Stellen Sie sich ein leeres Blatt Papier als eine Baustelle vor – dann verstehen Sie Irving Harpers Ansatz im Grafikdesign. Wie das Schweizer Magazin Graphis 1953 in einem Bericht über Harpers Grafikarbeiten für das Nelson Office feststellte, ist sein Vorgehen durchaus mit dem eines Architekten zu vergleichen. „Das Blatt, auf dem gedruckt wird, behandelt er wie das Land, auf dem gebaut wird ... Bildmaterial, oft in Fragmente zerteilt, wird nach asymmetrischen Harmonien angeordnet.“
Während seiner Zusammenarbeit mit dem Designer George Nelson im Jahr 1947 und auch in seiner Zeit als Design Director für das Nelson Office bis 1963 brachte Harper visuelle Kohärenz und Energie in all seine Werke ein, von Möbeln über Werbegrafiken bis zu Uhren. Es sind jedoch die Grafikarbeiten, die sein Verständnis von Design als eine ganzheitliche Erfahrung am deutlichsten zum Ausdruck bringen. Ob er nun zweidimensionale Print-Anzeigen mit dreidimensionalen räumlichen Gesten belebte, Gebrauchsgegenstände wie eine Uhr in eine grafische Abstraktion verwandelte oder einem schlichten typografischen Design die Textur von Textilgewebe verlieh – alles, was er entwarf, besaß eine tiefere Dimension.
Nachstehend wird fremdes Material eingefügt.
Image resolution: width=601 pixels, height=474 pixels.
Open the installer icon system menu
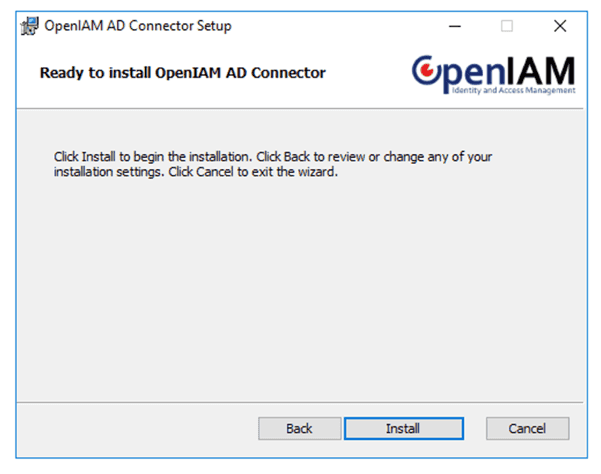coord(29,26)
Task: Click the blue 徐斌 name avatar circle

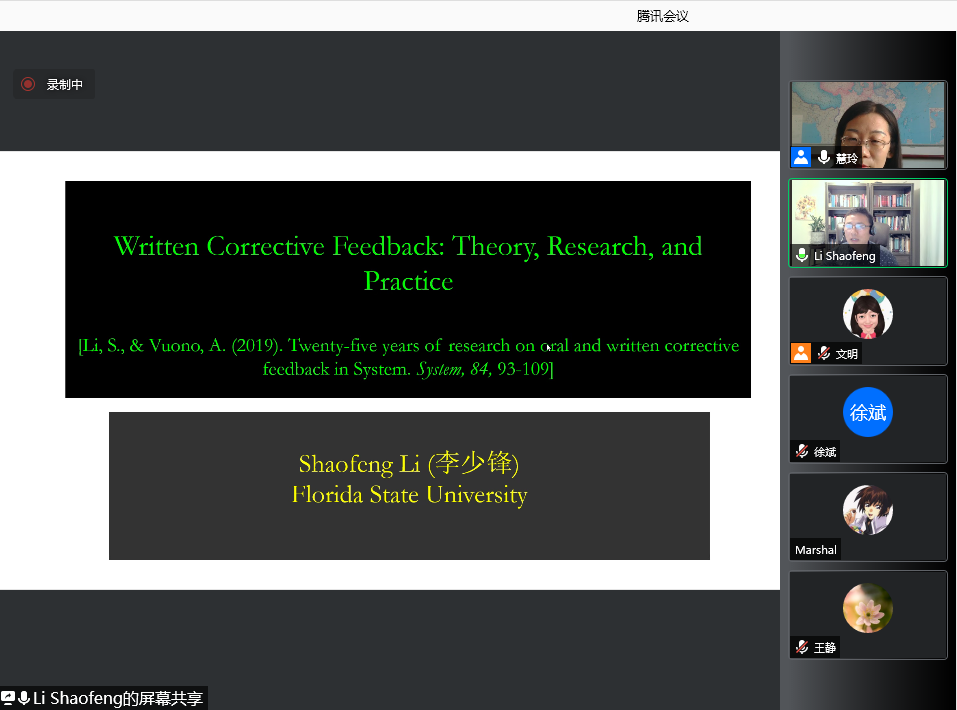Action: point(867,412)

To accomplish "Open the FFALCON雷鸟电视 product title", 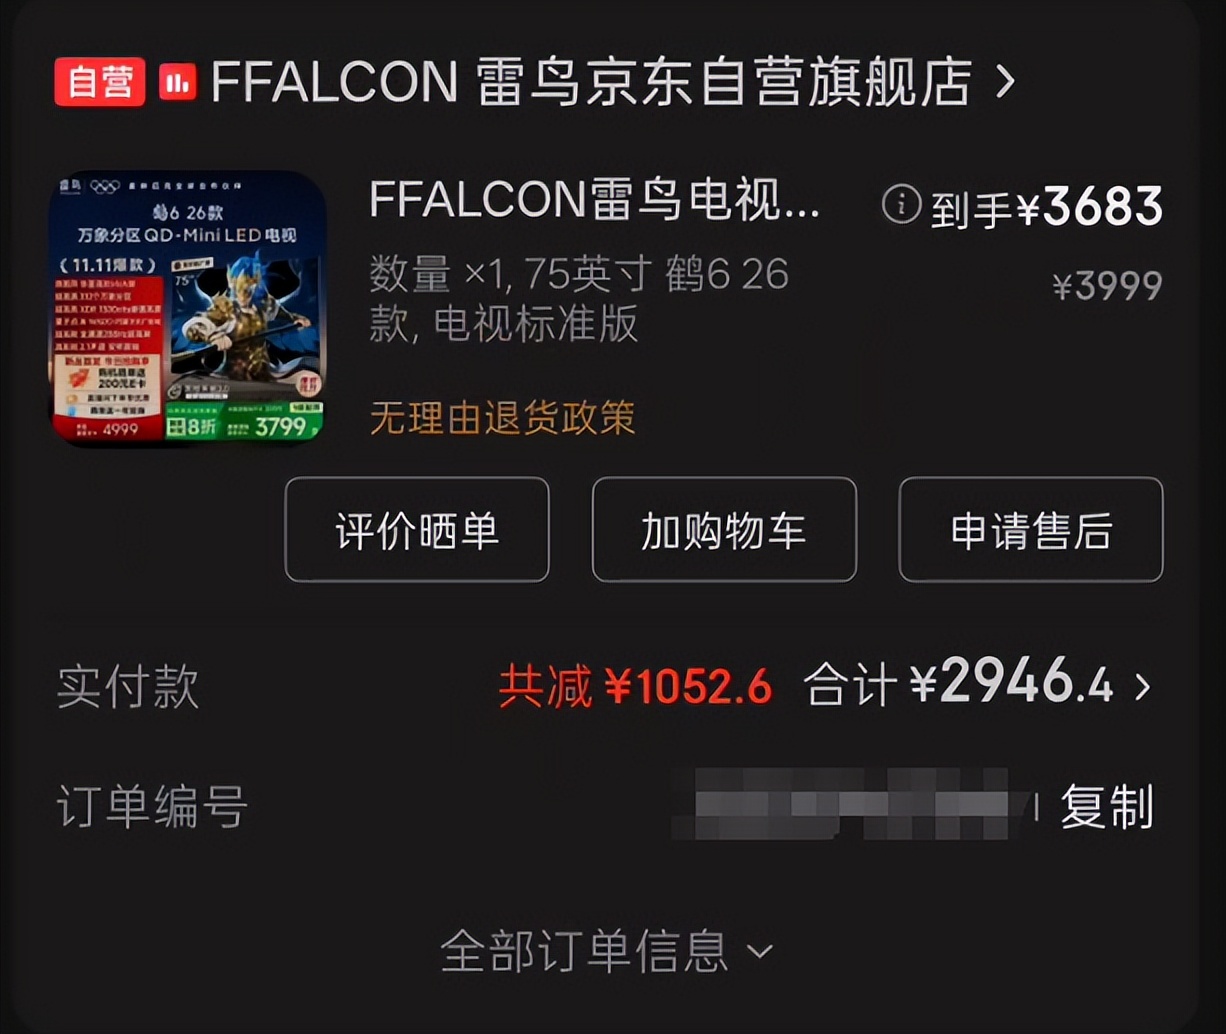I will tap(595, 201).

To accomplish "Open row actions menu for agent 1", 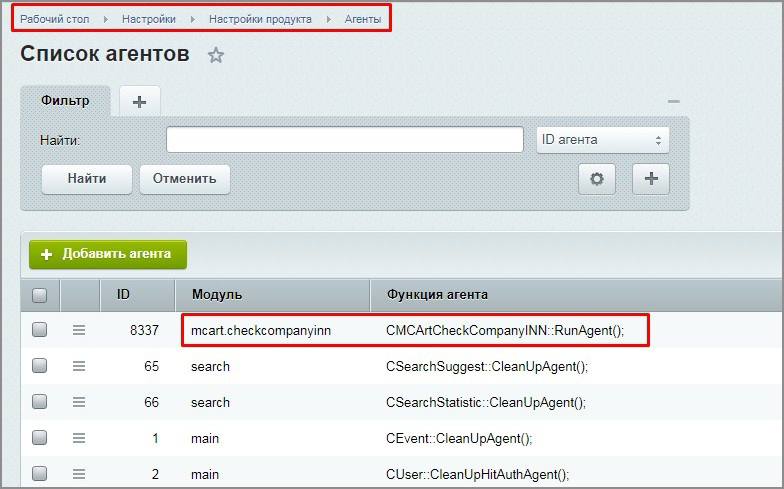I will [x=79, y=438].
Harper absolvierte ein Architekturstudium am Brooklyn College und der Cooper Union in seiner Heimatstadt New York. Seine erste Anstellung als Architekt fand er bei Morris B. Sanders, der eingeladen worden war, den Arkansas-Pavillon für die Weltausstellung 1939-40 zu entwerfen. Sanders beauftragte Harper mit der Gestaltung der Inneneinrichtung und lenkte seine Laufbahn dadurch unbeabsichtigt in eine neue Bahn. In einem Interview mit Julie Lasky für ihr Buch Irving Harper: Works in Paper erinnerte sich Harper: „,[Ich] fand Design sehr viel interessanter, weil es dynamisch war.‘ In einem Architekturbüro ,ist es schwer, ganz nach oben zu kommen.‘ Und ,Designarbeit ist abwechslungsreicher. Alles ist neu. Man lernt viel mehr.‘“
Harpers Weg zu Herman Miller
Harpers frühe Arbeiten für Sanders und anschließend Gilbert Rohde – den Illustrator und Produktdesigner, der amerikanisches Möbeldesign nicht zuletzt durch seine Tätigkeit für Herman Miller und Heywood-Wakefield in das 20. Jahrhundert führte – festigten seinen Rang als Designer. Zudem brachten sie ihm einen Job im Nelson Office ein. Ernest Farmer, ein alter Kollege aus Rohdes Büro, war zu Nelson gewechselt und überzeugte das Unternehmen, Harper als Grafikdesigner einzustellen. Harper arbeitete im Nelson Office auch als Möbel- und Industriedesigner, doch es sind seine Werbegrafiken und darunter vor allem die Entwürfe für Herman Miller (wo George Nelson damals als Design Director tätig war), die ihm oft namentlich zugeordnet wurden.
Das Herman Miller Logo
Als Nelson als Design Director für Herman Miller seine allererste Möbelkollektion in Angriff nahm, sollte er auch die begleitenden Grafiken und Werbemittel erstellen, darunter ein neues Markenzeichen zum Heißprägen in die Holzmöbel. Nelson hatte zunächst Paul Rand, einen der meistgefragten Grafikdesigner seiner Zeit (und hoch anerkannt für seine Logo-Designs wie z. B. das IBM-Logo), mit der Gestaltung des Markenzeichens beauftragt. Doch als Rand wieder absagte, wurde der Auftrag intern weitergegeben und landete letztendlich bei Harper.
Die erste Anzeige für die Kollektion sollte 1946 in Druck gehen, noch bevor es überhaupt Möbel gab, die man fotografieren oder zeichnen konnte. Zudem war der Druck auf zwei Farben begrenzt.Doch wie jeder guter Designer oder Architekt machte sich Harper diese Einschränkungen zunutze und kreierte ein monumentales, rotes M mit geschwungenen Linien vor einem schwarzweiß gemaserten Hintergrund –das Herman Miller Logo war geboren.Harper beschrieb dies später als „das billigste Markenzeichen des Jahrhunderts“, doch trotz der bescheidenen Anfänge hat das Original-M (heute ohne die Holzmaserung) seine Beständigkeit bewiesen.